Bei all dieser Zwiespältigkeit muss der Streifen dennoch nicht gänzlich ohne einen wirklichen Sympathieträger auskommen: Djimon Hounsous kraftvolle Vorstellung als besorgter Familienvater verleiht dem sonst so bedrückenden Geschehen eine menschliche Note. Leider übertreibt man es damit zum Schluss hin teilweise, weshalb die letzten Minuten etwas zu dick aufgetragen und zu versöhnlich wirken. Auch die verzweifelte Suche nach seinem Sohn erweist sich zunehmend als dramaturgischer Ballast, den der Film nicht nötig gehabt hätte. Diese eher schwachen Momente werden jedoch durch die sonst herrschende raue Härte und die damit einhergehende Intensität wieder kompensiert. Wenn bspw. indoktrinierte Kindersoldaten unschuldige Zivilisten erschießen, werden die Schrecken des Bürgerkriegs realistisch und ungeschönt präsentiert.
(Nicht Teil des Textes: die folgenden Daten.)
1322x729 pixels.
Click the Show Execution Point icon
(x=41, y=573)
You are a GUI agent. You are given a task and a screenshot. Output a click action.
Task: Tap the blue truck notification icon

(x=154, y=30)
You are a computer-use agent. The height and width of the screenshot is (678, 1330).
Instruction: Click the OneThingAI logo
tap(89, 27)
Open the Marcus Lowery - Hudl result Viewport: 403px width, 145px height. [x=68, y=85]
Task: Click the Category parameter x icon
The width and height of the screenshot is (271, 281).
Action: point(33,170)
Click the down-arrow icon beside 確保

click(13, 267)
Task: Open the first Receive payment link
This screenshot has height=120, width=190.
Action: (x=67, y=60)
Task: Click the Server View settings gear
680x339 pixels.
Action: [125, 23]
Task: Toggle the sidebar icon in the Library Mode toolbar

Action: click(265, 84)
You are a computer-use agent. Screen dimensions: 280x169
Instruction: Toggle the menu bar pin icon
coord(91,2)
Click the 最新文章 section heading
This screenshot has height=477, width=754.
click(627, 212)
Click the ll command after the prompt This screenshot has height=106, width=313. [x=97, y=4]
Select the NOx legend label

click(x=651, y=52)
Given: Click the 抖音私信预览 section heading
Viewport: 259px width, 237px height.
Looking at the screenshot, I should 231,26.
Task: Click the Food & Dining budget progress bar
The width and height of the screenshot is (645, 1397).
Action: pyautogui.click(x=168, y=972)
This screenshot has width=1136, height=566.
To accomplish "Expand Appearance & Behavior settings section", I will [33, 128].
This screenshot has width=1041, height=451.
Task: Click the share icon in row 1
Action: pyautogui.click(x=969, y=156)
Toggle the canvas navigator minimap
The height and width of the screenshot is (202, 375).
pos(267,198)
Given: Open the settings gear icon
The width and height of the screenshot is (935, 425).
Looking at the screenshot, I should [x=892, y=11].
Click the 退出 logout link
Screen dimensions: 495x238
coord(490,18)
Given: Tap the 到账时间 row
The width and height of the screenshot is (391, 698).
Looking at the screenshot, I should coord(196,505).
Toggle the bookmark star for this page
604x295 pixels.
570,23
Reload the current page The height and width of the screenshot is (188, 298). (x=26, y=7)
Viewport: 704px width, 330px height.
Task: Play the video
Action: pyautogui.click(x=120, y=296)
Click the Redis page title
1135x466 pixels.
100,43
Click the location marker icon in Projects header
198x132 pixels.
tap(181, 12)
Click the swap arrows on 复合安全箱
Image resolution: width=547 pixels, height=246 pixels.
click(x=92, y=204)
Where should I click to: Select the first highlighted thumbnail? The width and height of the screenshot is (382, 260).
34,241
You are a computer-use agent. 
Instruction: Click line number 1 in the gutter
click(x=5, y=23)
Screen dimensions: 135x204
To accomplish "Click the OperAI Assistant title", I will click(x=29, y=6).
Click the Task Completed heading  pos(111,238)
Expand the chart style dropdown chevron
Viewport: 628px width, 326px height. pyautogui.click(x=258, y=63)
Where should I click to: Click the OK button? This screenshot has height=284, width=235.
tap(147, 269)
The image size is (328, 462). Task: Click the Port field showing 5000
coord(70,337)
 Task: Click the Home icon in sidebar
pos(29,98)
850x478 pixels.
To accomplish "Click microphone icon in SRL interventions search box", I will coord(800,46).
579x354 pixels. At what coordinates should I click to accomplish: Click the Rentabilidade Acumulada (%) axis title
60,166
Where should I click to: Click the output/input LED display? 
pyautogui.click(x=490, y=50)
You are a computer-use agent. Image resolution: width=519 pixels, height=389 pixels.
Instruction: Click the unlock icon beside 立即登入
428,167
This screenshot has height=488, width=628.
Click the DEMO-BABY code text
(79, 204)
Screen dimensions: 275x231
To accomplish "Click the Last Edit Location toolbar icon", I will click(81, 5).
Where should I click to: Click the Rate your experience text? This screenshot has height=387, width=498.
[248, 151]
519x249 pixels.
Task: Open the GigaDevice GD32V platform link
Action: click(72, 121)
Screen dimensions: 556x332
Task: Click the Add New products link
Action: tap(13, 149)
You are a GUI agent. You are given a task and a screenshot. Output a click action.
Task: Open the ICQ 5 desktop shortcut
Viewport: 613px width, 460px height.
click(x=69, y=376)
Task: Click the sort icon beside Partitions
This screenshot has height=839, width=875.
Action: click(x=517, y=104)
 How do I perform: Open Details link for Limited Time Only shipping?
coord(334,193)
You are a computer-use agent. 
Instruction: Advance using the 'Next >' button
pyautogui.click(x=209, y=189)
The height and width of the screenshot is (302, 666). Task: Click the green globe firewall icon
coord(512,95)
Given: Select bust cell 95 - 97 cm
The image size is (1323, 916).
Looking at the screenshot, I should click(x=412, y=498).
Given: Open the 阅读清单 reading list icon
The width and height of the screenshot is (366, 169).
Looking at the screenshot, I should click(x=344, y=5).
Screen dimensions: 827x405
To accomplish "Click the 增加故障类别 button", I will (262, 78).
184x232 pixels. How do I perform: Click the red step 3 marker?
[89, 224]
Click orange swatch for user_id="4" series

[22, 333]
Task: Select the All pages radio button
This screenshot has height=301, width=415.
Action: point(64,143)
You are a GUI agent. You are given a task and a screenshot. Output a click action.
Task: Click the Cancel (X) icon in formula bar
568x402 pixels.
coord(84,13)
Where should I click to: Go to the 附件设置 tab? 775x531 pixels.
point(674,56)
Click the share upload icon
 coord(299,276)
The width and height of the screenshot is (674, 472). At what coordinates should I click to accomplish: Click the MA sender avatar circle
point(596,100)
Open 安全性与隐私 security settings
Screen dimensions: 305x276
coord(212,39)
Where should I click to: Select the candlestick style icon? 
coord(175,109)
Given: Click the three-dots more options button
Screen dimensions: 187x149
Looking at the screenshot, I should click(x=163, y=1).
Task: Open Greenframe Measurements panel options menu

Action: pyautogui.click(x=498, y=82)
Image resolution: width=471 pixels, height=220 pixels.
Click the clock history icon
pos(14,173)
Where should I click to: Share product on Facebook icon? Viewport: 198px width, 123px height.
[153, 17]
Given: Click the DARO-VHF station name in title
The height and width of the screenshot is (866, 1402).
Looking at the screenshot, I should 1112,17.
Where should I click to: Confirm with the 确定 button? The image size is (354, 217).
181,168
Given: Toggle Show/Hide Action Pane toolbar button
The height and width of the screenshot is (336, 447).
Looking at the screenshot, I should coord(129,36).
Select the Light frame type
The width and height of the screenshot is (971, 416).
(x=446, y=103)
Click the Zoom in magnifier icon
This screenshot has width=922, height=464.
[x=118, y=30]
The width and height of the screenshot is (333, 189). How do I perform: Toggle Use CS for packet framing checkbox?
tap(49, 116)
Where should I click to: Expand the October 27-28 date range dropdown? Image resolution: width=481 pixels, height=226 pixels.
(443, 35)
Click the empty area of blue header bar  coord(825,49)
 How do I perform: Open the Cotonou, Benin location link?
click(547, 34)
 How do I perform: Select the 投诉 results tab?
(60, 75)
Abseits dieser schockierenden Aufnahmen sowie der Kritik an der Ausnutzung des Konflikts präsentiert sich “Blood Diamond” jedoch auch als spannend inszenierter Abenteuer-Film, der neben seinen packenden Action-Sequenzen mit einer Vielzahl starker Landschaftspanoramen überzeugen kann. Trotz dem deutlichen Aufzeigen und Anklagen der Missstände wird somit auch der Unterhaltungswert stets auf einem sehr gutem Niveau gehalten - eine ambitionierte und lobenswerte Mischung.

Fazit:Blood Diamond” zeichnet ein schonungsloses Bild von den Gräueltaten des Bürgerkrieges in Sierra Leone. Die mediale wie auch monetäre Ausbeutung solcher Konfliktländer wird durch die famos aufspielende Schauspielerriege gekonnt illustriert, ohne dabei jedoch den Unterhaltungswert zu vernachlässigen. Auch wenn leichte dramaturgische Schwächen den Gesamteindruck etwas dämpfen, weiß das kritische Action-Drama aufgrund seiner Inszenierung und Intensität zu begeistern.